Networks of nanofibers are ubiquitous in biological systems:​ the cellular cytoskeleton is composed of actin fibers, microtubules, and intermediate filaments, while the extracellular matrix (ECM) is made up of collagen, elastin, and fibronectin fibers. The filamentous architecture in these systems impacts biological processes and imparts the ECM and cytoskeleton with unique nonlinear mechanical properties. Nanofibrillar hydrogels that recapitulate the structure and nonlinear mechanical properties of these biological nanofiber networks have tremendous potential for applications in tissue engineering and three-dimensional cell culture. My thesis is focused on using rod-shaped cellulose nanocrystal (CNCs) as building blocks for nanofibrillar hydrogels. I first present two approaches for preparing CNC-based hydrogels:​ (1) by grafting thermoresponsive gelling polymers to the CNC surface, or (2) by mixing aldehyde functionalized CNCs with a crosslinking polymer (gelatin). The second approach, CNCs crosslinked with gelatin, produced a biocompatible fibrillar hydrogel named EKGel that had a precisely tunable structure, as well as a scalable and simple synthesis. Furthermore, I demonstrated that, because of its filamentous architecture, EKGel recapitulates the unique nonlinear mechanical properties of biological nanofiber networks.

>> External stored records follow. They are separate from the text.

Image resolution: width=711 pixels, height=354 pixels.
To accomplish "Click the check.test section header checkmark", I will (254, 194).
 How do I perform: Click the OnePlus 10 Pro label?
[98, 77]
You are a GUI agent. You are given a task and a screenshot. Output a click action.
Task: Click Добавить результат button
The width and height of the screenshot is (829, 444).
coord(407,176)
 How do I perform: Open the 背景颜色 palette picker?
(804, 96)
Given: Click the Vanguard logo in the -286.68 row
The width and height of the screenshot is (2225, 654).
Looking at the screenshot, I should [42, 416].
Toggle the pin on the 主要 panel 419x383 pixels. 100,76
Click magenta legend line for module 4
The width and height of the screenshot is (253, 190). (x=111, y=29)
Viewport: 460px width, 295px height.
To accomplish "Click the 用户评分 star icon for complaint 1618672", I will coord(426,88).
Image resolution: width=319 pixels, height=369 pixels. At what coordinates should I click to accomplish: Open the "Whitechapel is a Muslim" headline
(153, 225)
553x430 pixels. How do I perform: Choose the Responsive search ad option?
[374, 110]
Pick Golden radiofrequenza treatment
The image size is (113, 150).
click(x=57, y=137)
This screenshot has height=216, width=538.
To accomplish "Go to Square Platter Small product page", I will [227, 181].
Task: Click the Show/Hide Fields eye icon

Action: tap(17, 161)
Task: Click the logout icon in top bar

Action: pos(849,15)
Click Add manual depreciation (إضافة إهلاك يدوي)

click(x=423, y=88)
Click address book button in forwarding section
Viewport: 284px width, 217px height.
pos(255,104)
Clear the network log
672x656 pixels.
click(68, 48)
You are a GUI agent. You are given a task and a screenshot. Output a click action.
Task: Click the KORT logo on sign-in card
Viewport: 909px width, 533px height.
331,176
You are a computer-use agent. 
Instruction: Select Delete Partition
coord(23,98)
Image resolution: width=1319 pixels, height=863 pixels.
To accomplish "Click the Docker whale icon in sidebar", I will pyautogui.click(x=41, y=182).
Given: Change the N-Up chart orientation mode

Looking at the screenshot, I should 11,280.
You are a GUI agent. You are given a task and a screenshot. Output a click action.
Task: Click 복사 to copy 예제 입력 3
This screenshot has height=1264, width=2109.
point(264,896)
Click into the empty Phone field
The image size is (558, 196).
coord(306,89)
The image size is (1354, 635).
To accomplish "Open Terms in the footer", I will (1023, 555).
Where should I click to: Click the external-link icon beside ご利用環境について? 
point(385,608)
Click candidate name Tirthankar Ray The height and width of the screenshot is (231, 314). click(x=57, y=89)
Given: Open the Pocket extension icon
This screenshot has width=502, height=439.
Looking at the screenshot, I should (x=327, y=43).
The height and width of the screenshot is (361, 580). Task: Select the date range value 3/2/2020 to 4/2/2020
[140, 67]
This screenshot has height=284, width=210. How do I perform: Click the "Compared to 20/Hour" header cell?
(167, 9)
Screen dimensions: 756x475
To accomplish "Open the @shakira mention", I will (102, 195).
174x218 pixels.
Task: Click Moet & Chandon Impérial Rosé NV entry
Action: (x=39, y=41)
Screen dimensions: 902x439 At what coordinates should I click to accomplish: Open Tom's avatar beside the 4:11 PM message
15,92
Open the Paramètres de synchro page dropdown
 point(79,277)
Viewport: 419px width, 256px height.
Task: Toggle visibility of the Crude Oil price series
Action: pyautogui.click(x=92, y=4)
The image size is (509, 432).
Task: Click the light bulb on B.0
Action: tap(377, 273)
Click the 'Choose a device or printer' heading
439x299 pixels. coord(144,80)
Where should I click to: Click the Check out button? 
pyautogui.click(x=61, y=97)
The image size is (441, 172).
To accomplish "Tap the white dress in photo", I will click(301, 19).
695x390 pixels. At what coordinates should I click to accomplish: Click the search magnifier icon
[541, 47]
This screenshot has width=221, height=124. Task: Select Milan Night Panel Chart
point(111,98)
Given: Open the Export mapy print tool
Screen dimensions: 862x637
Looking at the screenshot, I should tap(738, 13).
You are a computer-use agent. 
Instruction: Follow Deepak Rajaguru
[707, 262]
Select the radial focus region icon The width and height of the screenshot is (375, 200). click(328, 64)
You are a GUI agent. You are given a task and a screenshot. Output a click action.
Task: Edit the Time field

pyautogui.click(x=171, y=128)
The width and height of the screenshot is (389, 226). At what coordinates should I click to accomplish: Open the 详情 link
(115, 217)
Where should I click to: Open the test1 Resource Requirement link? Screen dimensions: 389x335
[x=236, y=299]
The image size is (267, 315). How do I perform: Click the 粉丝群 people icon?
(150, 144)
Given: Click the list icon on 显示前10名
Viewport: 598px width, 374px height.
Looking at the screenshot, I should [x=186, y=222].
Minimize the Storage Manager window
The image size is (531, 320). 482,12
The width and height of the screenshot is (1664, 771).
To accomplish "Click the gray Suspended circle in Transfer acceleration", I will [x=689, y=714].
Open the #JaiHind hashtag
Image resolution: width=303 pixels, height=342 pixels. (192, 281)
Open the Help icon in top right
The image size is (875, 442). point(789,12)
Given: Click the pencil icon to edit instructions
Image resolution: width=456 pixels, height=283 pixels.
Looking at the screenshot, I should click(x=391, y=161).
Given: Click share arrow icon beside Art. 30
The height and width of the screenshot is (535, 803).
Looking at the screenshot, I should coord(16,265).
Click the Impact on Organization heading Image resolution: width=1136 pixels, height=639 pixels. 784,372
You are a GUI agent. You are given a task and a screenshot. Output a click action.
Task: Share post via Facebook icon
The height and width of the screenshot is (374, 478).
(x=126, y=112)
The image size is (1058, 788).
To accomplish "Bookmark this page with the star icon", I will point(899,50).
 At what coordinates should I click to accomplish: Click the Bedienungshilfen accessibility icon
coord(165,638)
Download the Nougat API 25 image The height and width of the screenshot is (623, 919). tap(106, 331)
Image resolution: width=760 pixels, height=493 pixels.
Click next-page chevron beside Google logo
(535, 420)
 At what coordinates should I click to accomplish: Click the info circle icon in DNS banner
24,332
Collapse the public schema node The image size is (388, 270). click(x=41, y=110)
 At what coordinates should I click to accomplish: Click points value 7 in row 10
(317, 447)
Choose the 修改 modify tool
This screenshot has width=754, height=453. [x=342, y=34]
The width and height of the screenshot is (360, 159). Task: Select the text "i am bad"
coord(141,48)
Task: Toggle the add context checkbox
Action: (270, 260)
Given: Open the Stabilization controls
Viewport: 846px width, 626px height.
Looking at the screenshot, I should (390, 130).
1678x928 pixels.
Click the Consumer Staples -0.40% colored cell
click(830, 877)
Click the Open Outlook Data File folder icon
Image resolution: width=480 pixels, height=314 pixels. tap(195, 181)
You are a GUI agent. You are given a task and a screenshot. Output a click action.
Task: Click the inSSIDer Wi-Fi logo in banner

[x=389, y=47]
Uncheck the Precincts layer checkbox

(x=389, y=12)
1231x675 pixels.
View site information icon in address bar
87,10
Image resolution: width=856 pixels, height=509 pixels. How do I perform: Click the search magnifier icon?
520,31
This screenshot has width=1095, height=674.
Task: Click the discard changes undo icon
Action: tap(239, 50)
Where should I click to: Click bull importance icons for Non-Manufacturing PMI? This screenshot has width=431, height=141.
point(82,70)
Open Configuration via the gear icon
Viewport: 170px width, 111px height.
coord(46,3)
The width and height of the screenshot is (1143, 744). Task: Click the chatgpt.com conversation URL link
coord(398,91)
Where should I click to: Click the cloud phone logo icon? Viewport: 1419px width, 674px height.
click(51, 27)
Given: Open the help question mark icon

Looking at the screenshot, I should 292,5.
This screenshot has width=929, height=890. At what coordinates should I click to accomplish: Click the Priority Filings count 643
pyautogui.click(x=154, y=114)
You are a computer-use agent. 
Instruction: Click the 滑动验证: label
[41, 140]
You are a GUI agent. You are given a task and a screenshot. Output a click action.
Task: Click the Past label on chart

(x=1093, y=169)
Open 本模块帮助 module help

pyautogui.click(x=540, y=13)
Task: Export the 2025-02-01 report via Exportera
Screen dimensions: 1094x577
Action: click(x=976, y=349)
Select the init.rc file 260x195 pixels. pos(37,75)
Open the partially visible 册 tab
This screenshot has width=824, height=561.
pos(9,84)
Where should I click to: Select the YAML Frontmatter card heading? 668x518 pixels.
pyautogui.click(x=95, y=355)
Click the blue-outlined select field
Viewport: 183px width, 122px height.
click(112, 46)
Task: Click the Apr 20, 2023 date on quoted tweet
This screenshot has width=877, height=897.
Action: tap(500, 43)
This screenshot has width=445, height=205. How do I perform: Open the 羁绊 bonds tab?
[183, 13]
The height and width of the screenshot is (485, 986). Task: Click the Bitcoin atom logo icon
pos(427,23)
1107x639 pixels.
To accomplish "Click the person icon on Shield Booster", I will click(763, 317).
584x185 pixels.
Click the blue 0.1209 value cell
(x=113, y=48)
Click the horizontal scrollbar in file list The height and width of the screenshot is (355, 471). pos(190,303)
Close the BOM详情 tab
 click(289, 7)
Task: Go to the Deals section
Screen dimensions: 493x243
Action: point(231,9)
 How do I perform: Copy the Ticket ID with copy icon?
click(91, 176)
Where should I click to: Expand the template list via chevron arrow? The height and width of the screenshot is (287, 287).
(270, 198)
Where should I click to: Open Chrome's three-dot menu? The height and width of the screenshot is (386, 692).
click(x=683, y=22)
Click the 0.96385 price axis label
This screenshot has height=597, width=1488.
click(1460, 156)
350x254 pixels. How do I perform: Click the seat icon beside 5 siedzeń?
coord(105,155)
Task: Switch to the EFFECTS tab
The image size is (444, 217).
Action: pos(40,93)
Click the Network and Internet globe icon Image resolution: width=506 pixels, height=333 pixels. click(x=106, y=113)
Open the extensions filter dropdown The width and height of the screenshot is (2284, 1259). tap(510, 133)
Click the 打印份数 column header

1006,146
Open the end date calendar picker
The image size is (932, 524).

After establishing its ability to recapitulate the structure and properties of biological nanofiber networks, I explored several potential applications of EKGel. For example, through a microextrusion 3D-printing approach, EKGel can be used to prepare patterned structurally anisotropic hydrogel sheets for tissue engineering. Additionally, by modulating the composition of EKGel I was able to mimic the dynamic structural changes that occur in the ECM during tissue fibrosis, making EKGel an excellent matrix for in-vitro studies of fibrotic disease. I also describe the application of EKGel for the culture of patient-derived breast tumor organoids and demonstrate that EKGel is an improved alternative to the current gold-standard, BME. Finally, I describe the incorporation of EKGel into a microfluidic tumor spheroids-on-a-chip platform for drug screening.